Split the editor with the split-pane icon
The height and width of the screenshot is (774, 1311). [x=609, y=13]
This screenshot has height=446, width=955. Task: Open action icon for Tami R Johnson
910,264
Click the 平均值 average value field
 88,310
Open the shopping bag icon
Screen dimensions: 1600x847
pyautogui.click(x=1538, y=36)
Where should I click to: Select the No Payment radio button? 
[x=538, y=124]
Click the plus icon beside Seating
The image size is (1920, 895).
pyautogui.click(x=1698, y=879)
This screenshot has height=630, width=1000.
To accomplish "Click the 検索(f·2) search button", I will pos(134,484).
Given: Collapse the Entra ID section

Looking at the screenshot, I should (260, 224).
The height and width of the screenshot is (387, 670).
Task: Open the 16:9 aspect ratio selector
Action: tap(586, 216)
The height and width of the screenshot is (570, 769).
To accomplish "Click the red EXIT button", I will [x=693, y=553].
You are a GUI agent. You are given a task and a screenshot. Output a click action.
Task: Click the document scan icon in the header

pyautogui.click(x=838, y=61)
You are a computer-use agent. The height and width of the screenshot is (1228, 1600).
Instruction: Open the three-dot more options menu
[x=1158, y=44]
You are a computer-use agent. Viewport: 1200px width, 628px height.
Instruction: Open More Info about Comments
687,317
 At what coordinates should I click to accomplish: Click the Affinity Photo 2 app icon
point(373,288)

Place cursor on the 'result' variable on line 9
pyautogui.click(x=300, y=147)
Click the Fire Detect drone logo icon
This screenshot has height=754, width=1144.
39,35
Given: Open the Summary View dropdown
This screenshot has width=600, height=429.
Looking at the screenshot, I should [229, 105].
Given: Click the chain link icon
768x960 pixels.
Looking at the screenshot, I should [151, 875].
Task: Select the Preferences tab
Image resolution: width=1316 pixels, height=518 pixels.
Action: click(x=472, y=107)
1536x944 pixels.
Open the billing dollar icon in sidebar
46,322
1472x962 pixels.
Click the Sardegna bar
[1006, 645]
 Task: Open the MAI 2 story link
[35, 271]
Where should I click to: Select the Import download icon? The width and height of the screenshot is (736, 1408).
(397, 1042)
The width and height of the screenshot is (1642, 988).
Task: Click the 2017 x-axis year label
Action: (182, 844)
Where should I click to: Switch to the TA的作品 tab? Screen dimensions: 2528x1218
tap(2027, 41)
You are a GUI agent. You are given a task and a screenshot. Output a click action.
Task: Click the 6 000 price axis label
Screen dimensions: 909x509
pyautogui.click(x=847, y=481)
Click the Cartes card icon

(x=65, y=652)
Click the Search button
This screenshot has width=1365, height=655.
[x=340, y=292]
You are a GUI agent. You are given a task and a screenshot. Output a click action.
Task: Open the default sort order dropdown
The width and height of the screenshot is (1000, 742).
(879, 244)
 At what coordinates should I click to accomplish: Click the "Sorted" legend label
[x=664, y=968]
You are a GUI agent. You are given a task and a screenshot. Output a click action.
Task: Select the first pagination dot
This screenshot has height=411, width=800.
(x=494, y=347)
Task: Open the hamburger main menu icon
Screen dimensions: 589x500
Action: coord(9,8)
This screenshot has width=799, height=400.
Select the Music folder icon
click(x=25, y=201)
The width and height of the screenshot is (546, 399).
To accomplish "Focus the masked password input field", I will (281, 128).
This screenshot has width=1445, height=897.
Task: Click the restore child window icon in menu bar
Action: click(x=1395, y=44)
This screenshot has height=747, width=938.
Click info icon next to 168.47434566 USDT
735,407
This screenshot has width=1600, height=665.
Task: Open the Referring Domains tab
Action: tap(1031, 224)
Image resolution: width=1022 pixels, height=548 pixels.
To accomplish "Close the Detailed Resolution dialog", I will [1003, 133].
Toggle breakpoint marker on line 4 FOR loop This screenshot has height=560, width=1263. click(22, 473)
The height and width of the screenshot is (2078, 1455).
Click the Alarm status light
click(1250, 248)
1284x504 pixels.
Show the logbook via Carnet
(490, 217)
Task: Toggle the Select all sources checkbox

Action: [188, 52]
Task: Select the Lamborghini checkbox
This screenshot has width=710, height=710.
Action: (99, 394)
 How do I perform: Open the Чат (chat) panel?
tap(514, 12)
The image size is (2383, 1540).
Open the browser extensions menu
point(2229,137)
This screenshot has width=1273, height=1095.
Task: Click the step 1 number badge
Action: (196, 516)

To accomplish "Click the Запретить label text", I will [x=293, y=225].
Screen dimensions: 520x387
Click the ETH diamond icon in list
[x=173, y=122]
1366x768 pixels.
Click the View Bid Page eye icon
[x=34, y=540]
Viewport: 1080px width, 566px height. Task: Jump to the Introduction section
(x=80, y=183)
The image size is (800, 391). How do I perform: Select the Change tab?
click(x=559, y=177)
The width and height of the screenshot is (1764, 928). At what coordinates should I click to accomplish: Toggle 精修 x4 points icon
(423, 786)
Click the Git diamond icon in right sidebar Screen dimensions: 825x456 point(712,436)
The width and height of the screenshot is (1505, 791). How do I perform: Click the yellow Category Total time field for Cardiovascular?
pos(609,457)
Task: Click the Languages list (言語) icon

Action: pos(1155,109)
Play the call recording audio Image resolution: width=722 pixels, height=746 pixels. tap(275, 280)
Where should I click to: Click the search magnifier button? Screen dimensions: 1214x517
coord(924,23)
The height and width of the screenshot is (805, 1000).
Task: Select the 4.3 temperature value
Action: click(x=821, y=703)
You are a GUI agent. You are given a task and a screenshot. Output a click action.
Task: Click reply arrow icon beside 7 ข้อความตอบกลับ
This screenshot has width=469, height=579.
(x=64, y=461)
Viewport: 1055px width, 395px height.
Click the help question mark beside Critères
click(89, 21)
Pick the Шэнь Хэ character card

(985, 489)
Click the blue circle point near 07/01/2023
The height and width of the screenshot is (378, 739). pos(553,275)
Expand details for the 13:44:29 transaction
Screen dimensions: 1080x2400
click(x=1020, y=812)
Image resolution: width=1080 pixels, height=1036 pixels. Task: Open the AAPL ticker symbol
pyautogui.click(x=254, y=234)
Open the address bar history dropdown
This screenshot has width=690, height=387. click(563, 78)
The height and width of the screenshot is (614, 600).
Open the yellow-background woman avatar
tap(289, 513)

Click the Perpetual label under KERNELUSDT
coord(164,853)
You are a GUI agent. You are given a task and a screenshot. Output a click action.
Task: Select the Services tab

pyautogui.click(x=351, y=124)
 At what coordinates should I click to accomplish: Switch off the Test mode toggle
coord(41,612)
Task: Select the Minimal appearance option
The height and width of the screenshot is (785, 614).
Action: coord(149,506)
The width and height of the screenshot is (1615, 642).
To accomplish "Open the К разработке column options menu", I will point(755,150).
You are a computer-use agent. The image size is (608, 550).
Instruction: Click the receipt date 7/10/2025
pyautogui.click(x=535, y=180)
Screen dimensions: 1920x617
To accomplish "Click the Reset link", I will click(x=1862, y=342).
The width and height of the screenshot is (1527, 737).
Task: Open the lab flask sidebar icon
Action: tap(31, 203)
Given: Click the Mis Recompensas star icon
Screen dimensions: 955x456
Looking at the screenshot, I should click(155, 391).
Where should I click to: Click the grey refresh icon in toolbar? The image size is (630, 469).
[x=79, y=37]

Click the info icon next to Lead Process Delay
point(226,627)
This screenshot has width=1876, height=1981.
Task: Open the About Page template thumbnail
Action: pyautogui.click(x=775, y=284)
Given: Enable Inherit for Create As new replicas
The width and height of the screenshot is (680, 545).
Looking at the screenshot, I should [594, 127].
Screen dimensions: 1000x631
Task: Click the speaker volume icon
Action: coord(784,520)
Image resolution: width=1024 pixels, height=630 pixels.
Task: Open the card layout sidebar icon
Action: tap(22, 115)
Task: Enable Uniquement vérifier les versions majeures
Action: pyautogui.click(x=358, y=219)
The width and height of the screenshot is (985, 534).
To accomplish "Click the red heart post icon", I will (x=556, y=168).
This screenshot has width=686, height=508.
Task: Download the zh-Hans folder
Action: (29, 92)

● **Work to complete**: Only one stretch of the data above is needed. Restate it word for word, from the line containing "Task: Select the first pagination dot" through the line containing "The width and height of the screenshot is (546, 399).", both ends included.

● **Exercise answer**:
Task: Select the first pagination dot
This screenshot has height=411, width=800.
(x=494, y=347)
Task: Open the hamburger main menu icon
Screen dimensions: 589x500
Action: coord(9,8)
This screenshot has width=799, height=400.
Select the Music folder icon
click(x=25, y=201)
The width and height of the screenshot is (546, 399).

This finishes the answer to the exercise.